TASK ITEM
Could you rewrite the stretch from the start of the lines through the line containing "avatar is located at coordinates (230, 137).", substituting "screen capture" for "screenshot" and changing nothing else? Leave the pictures out of your answer.

DATASET EXCERPTS START

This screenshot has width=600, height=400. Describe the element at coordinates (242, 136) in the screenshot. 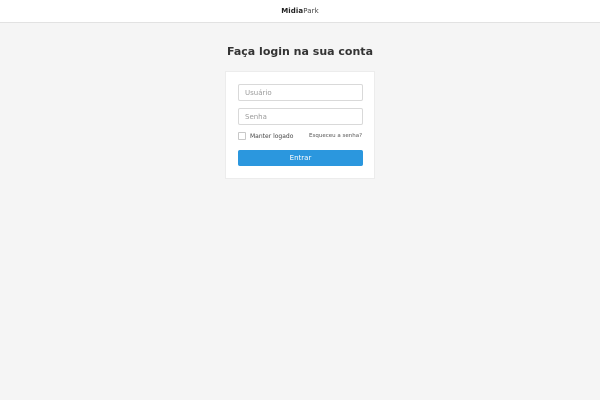

I see `remember-me-checkbox` at that location.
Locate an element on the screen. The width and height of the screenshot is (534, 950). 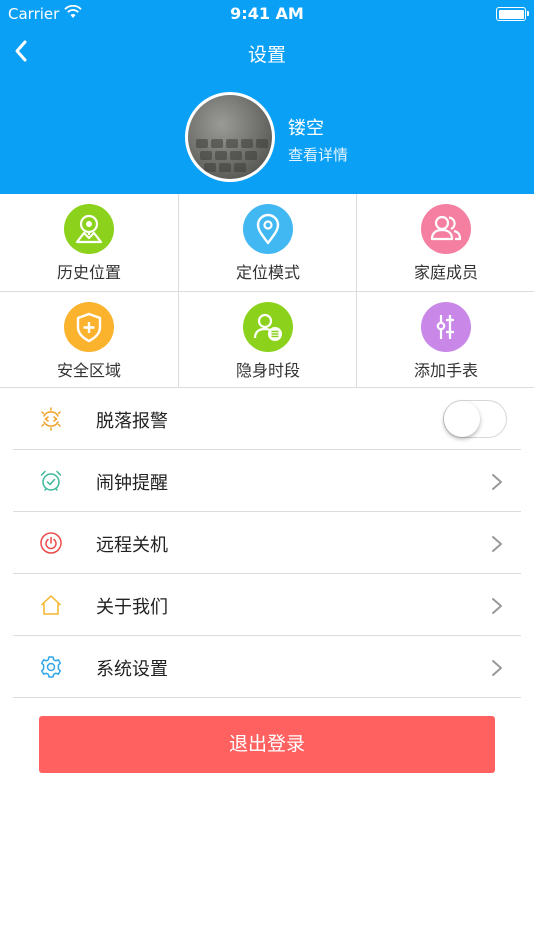
avatar is located at coordinates (230, 137).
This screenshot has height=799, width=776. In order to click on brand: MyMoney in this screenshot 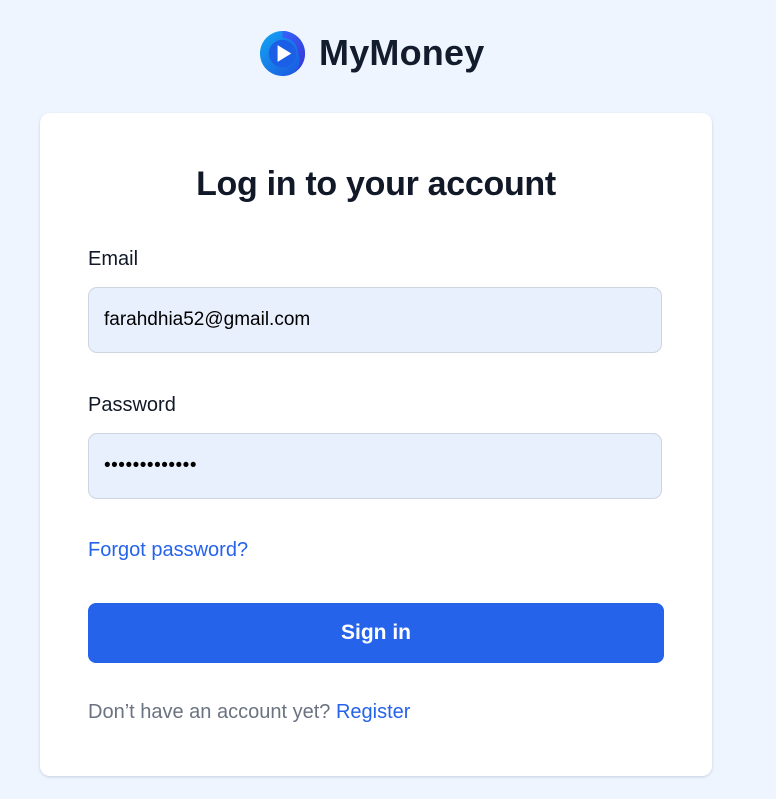, I will do `click(372, 53)`.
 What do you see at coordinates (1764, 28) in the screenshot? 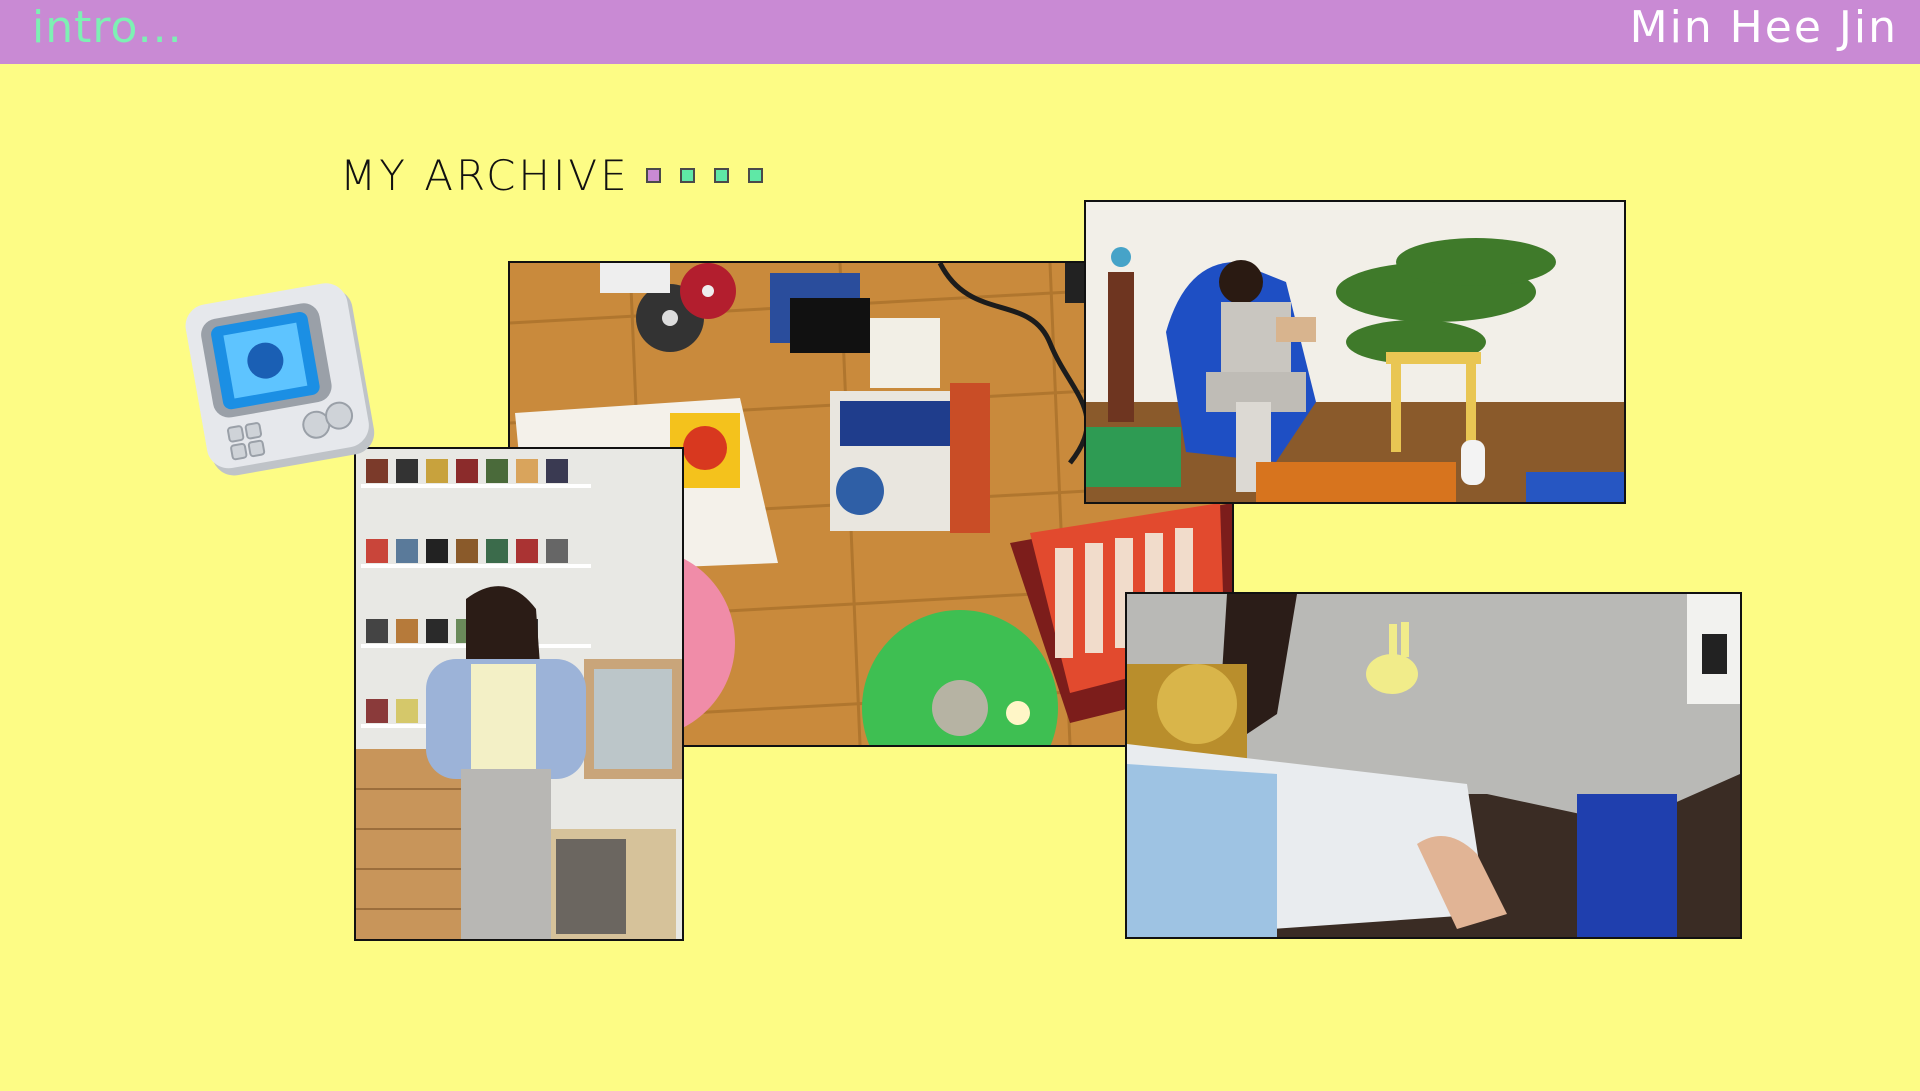
I see `author-name: Min Hee Jin` at bounding box center [1764, 28].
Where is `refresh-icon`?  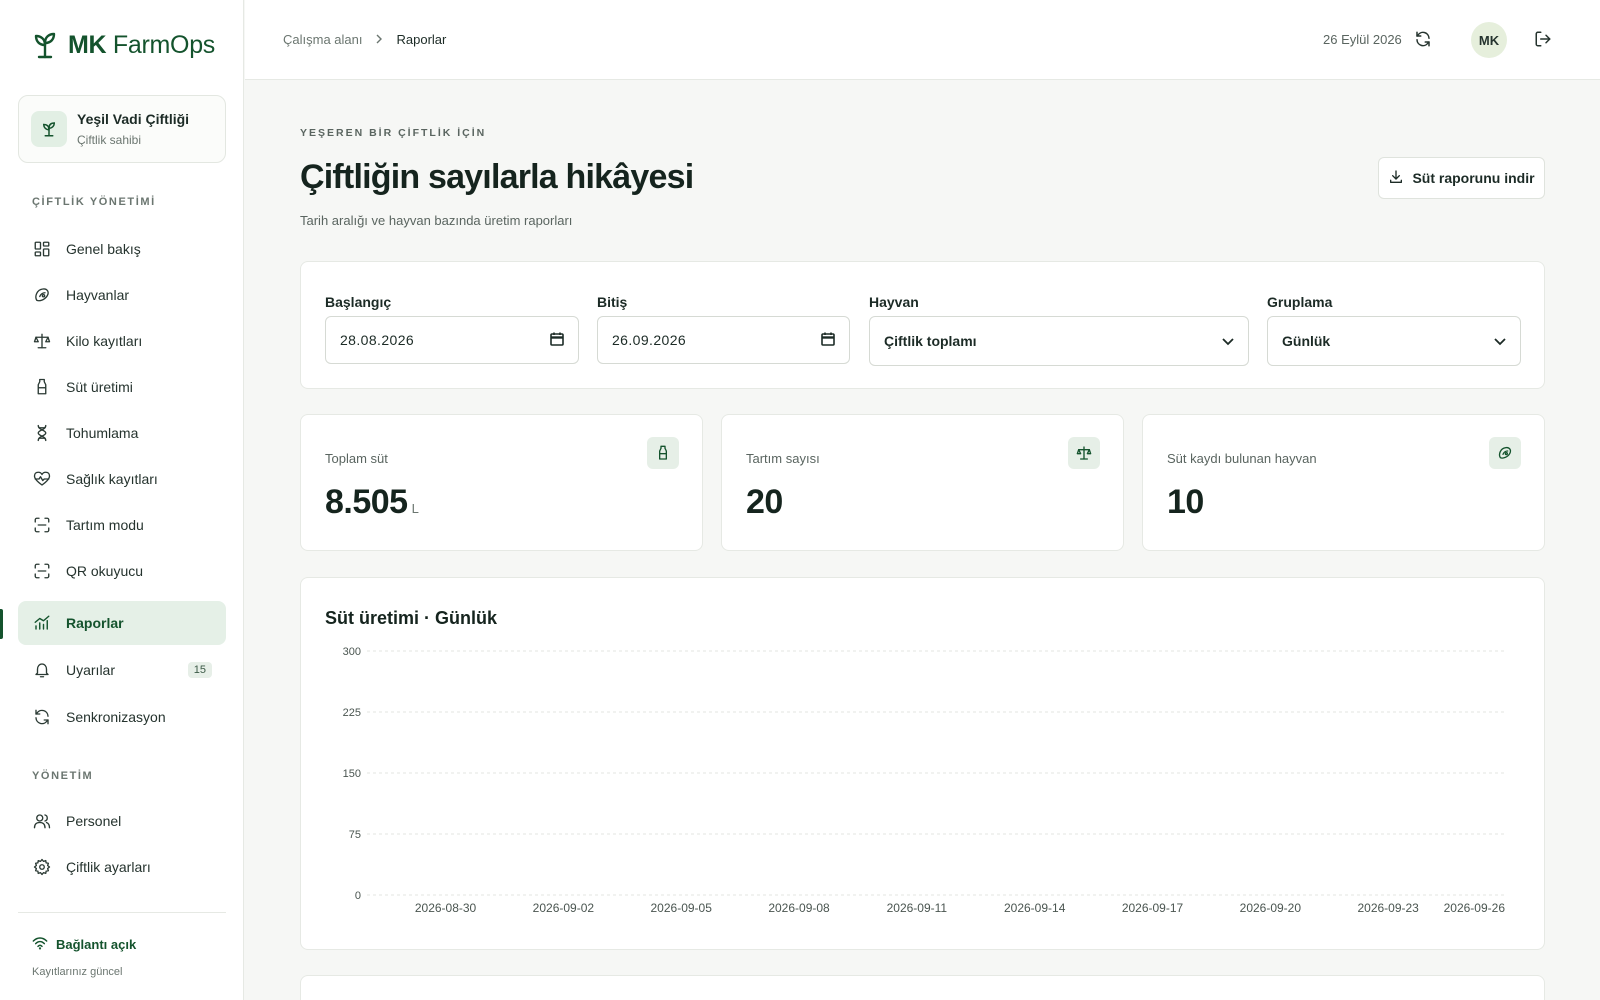 refresh-icon is located at coordinates (1423, 42).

DATASET EXCERPTS END

TASK ANSWER
This screen capture has width=600, height=400. Describe the element at coordinates (242, 136) in the screen capture. 

I see `remember-me-checkbox` at that location.
Locate an element on the screen. The width and height of the screen capture is (534, 950). 
avatar is located at coordinates (230, 137).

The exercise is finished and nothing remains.